_Short exercise 1_
Rewrite the paragraph in the interview excerpt below that begins "The refugee crisis that's happening there" as a short bulleted list, keeping the speaker's first-person voice and the paragraph's main facts.
_Short exercise 2_
Using the interview excerpt below, decide whether each statement agrees with it. Answer yes or no, and quote the exact words that settle it.
(a) Levchin has visited most of the cities being bombed.
(b) Levchin says his relatives have all left the area.
(c) Sozzi names PayPal and Affirm among the businesses Levchin created.
_Short exercise 3_
Answer these questions from the interview excerpt below.
(a) According to Sozzi, how long has Levchin been here?
(b) Which people does Levchin say he can relate to most?
(c) Over what span of time does Sozzi ask where Levchin's head has been?

_Source document_

────────────────────────────────────────

MAX LEVCHIN: I appreciate it.

BRIAN SOZZI: But you've been here for over 30 years now. You've created some amazing businesses, PayPal, Affirm. You know, as you sit and watch the situation between Russia and Ukraine, where has your head been at the past month or so?

MAX LEVCHIN: It's rough. I mean, I certainly know all the places being bombed and shot at. I've been to most of these cities, and so it's very real. I still have relatives there where they're all safe, at least safe right now. And the long and short of it is it's awful. I can relate probably the most to the people heading out towards Poland.

The refugee crisis that's happening there is very familiar. I think it's far, far, far worse and incomparable to what we have to live with. But this idea of just getting out of town with six, or maybe one bag worth of absolute necessary belongings, find yourself in a place where you kind of speak the language, but kind of not, kind of know people, but kind of not, and have to make due from this point on, make a new life.

────────────────────────────────────────

_Dataset excerpts_
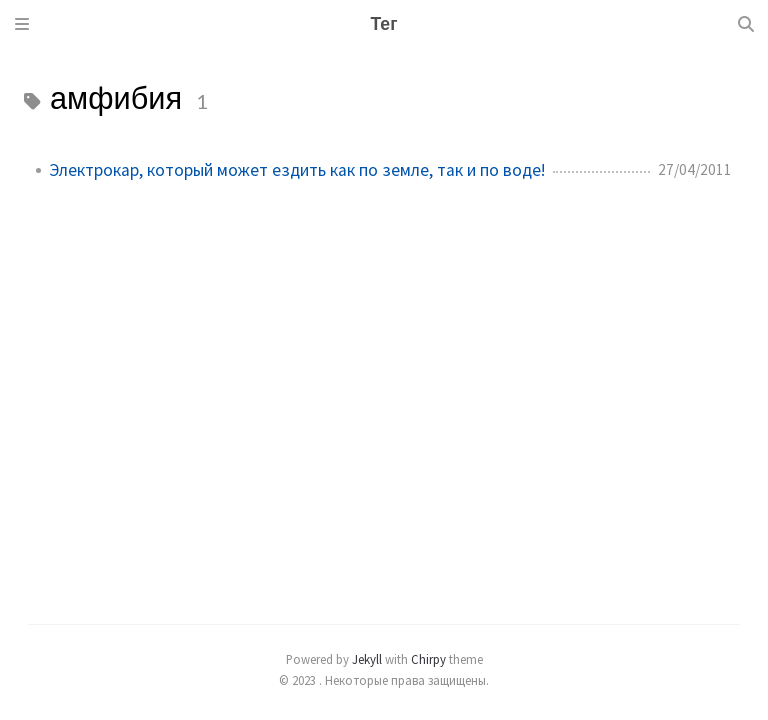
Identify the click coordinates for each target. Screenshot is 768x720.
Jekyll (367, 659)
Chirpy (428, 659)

────────────────────────────────────────

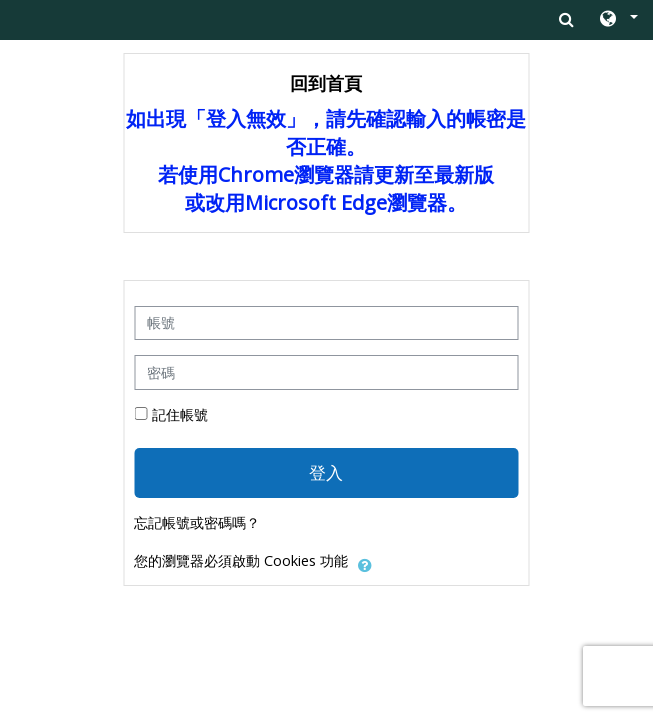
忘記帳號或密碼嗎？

────────────────────────────────────────

_Finished answer 1_
- The refugee crisis there feels very familiar to me.
- It is far worse than what we had to live with, and the two can't be compared.
- Still, I know what it means to get out of town with only a bag or so of absolutely necessary belongings.
- You end up somewhere you partly speak the language and partly know people.
- From that point on, you have to make do and build a new life.

_Finished answer 2_
(a) Yes: "I've been to most of these cities"
(b) No: "I still have relatives there where they're all safe, at least safe right now"
(c) Yes: "You've created some amazing businesses, PayPal, Affirm."

_Finished answer 3_
(a) Over 30 years.
(b) The people heading out towards Poland.
(c) The past month or so.